French President Francois Hollande has announced that he will not seek re-election next year in the 2017 polls. Hollande’s decision came after his historically low approval ratings after a troubled five years in power.
“I have decided that I will not be a candidate… In the months to come, my only duty will be to continue to lead my country,” Hollande announced in a televised statement from Elysee Palace.
A new poll on Wednesday predicted he would win just 7.0 percent of votes in the first round of next year’s election in April — strengthening critics in the Socialist party who view him as a lame duck.
Hollande’s popularity had hit rock bottom after a term in office marked by U-turns on major policies, terror attacks, high unemployment and embarrassing revelations about his private life.

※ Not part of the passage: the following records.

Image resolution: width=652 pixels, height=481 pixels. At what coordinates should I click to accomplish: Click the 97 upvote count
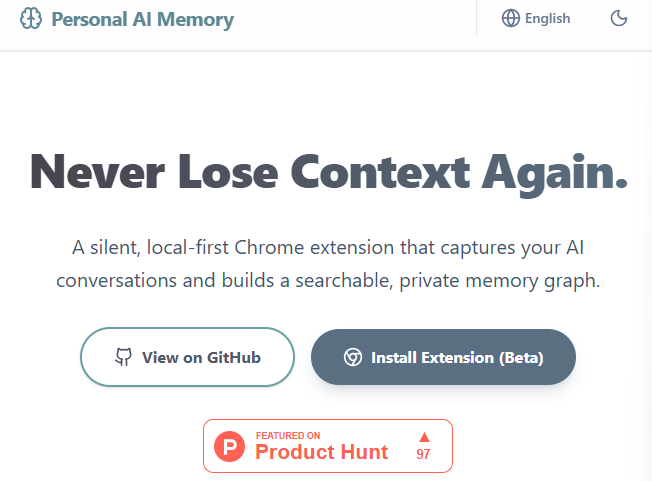click(424, 455)
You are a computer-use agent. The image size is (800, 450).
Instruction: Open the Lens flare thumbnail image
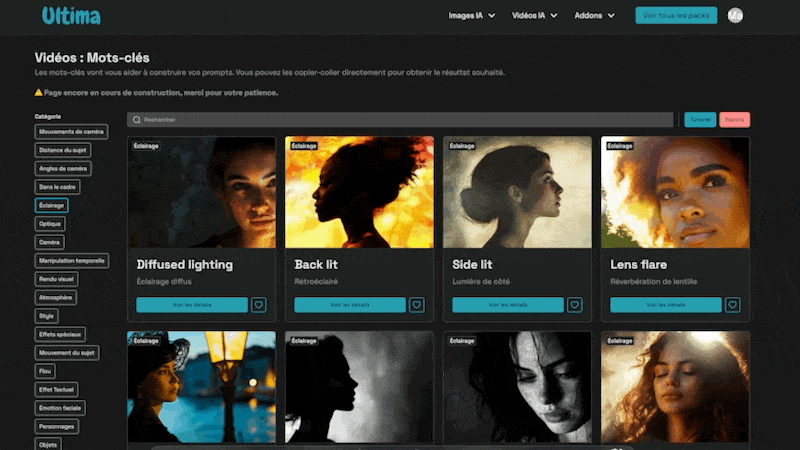tap(675, 192)
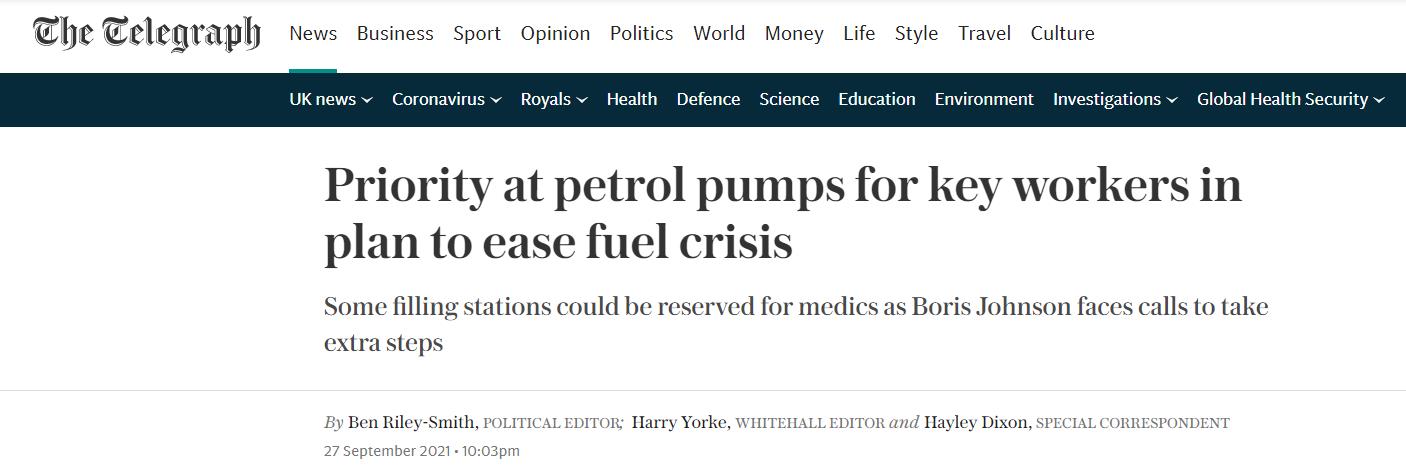The height and width of the screenshot is (468, 1406).
Task: Open the Travel section
Action: [x=984, y=33]
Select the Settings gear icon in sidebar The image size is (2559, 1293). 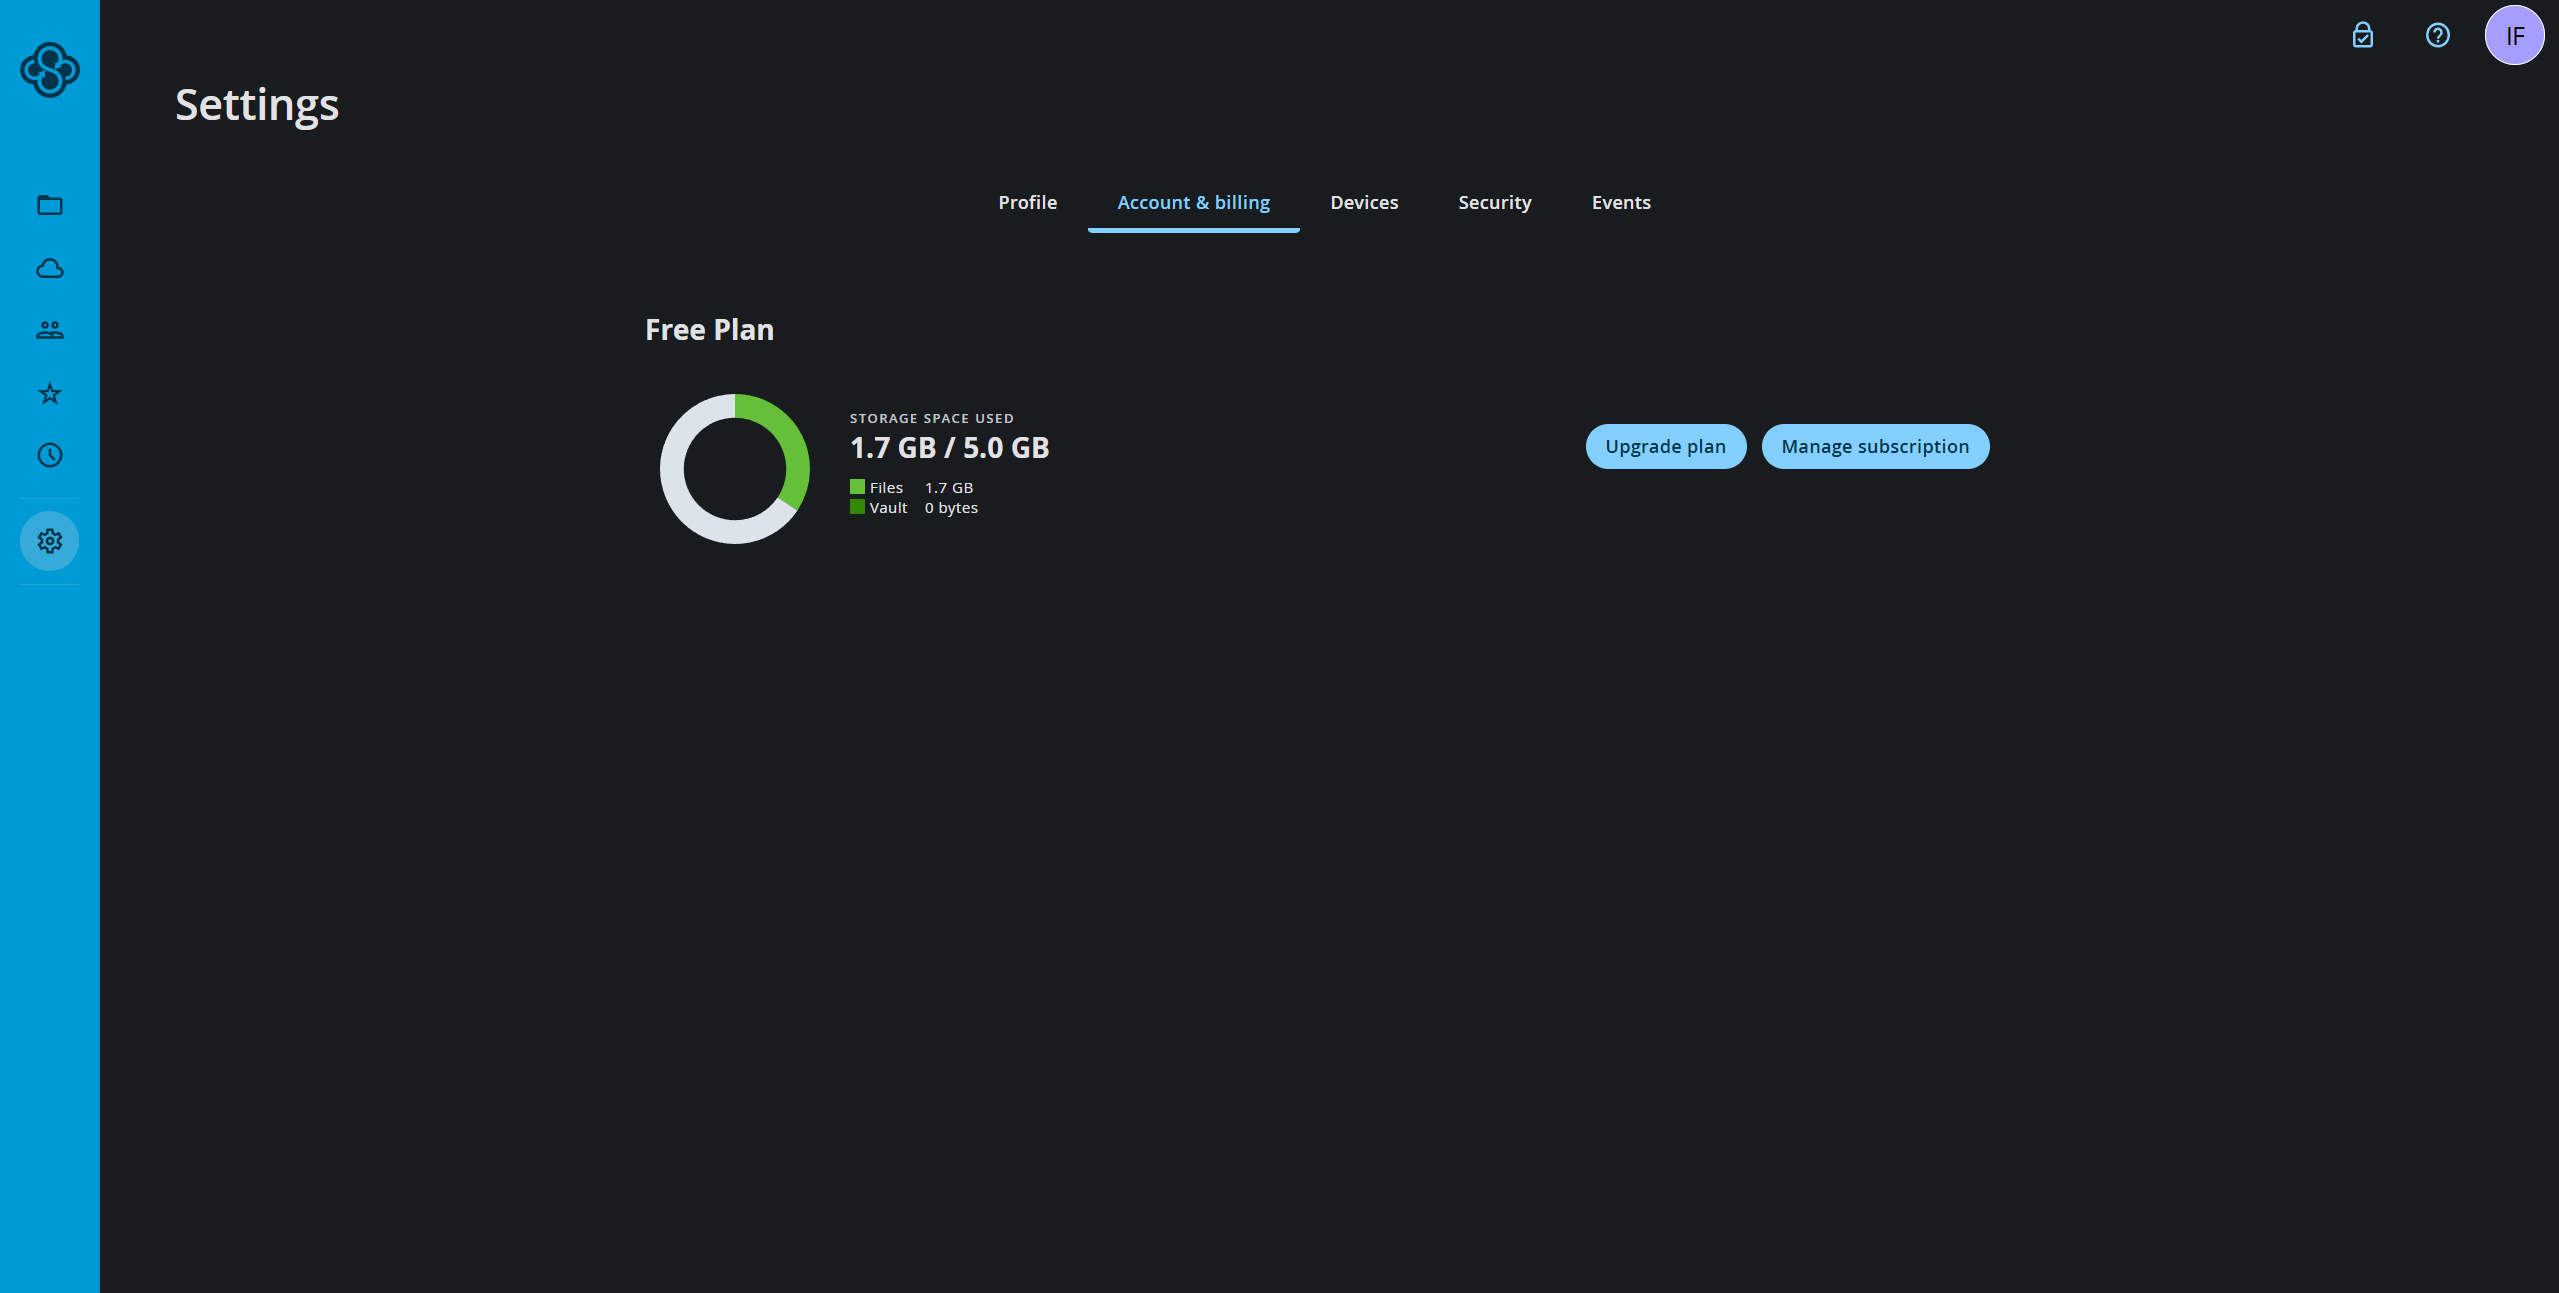point(49,541)
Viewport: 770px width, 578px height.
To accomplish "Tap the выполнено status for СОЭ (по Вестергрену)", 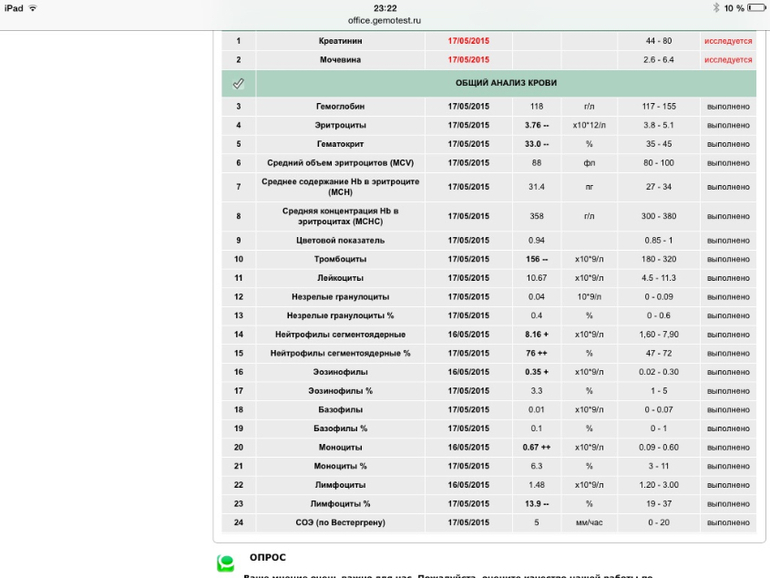I will click(x=727, y=523).
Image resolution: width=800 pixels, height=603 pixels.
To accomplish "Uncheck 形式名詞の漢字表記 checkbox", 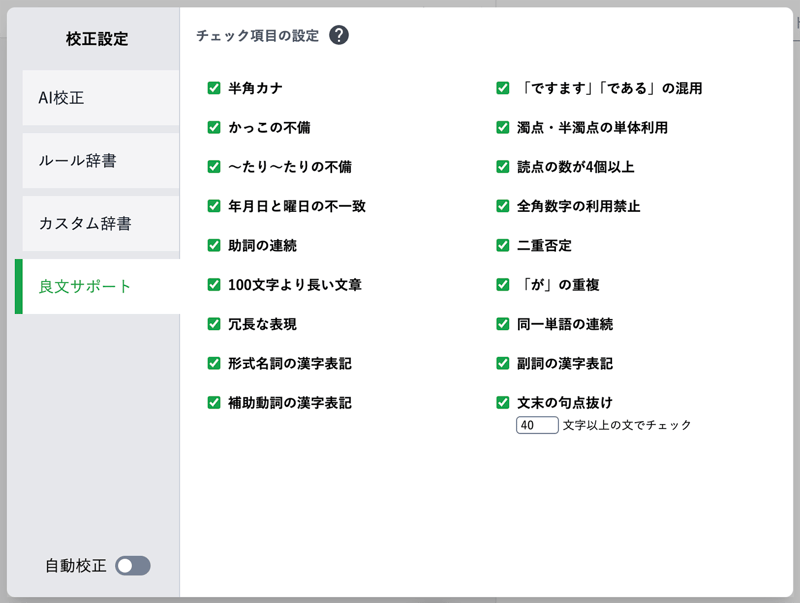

Voter surveys currently tip rightwing Republicans party candidate Francois Fillon to win the election, with the far-right National Front candidate Marine Le Pen seen as his closest challenger.
Hollande’s withdrawal leads the field open for France’s divided ruling Socialist party which began accepting candidates today for a party primary race due on January 22 and 29.
Hollande, who has some of the lowest approval ratings for a French president since World War II, came to power after defeating rightwing president Nicolas Sarkozy in 2012.
He took office promising to be “Mr Normal” after what were seen as the excesses of the years under Sarkozy, who married supermodel Carla Bruni and was often pictured with millionaire friends.
But his presidency has been anything but normal.
France has faced three major Islamist-inspired terror attacks since January 2015 — firstly against the Charlie Hebdo magazine, then in Paris in November and in Nice in July.
On economics, Hollande started with a leftist programme that included a wealth super-tax of 75 percent on top-earners but he shifted course mid-way through his term to embrace pro-business reforms.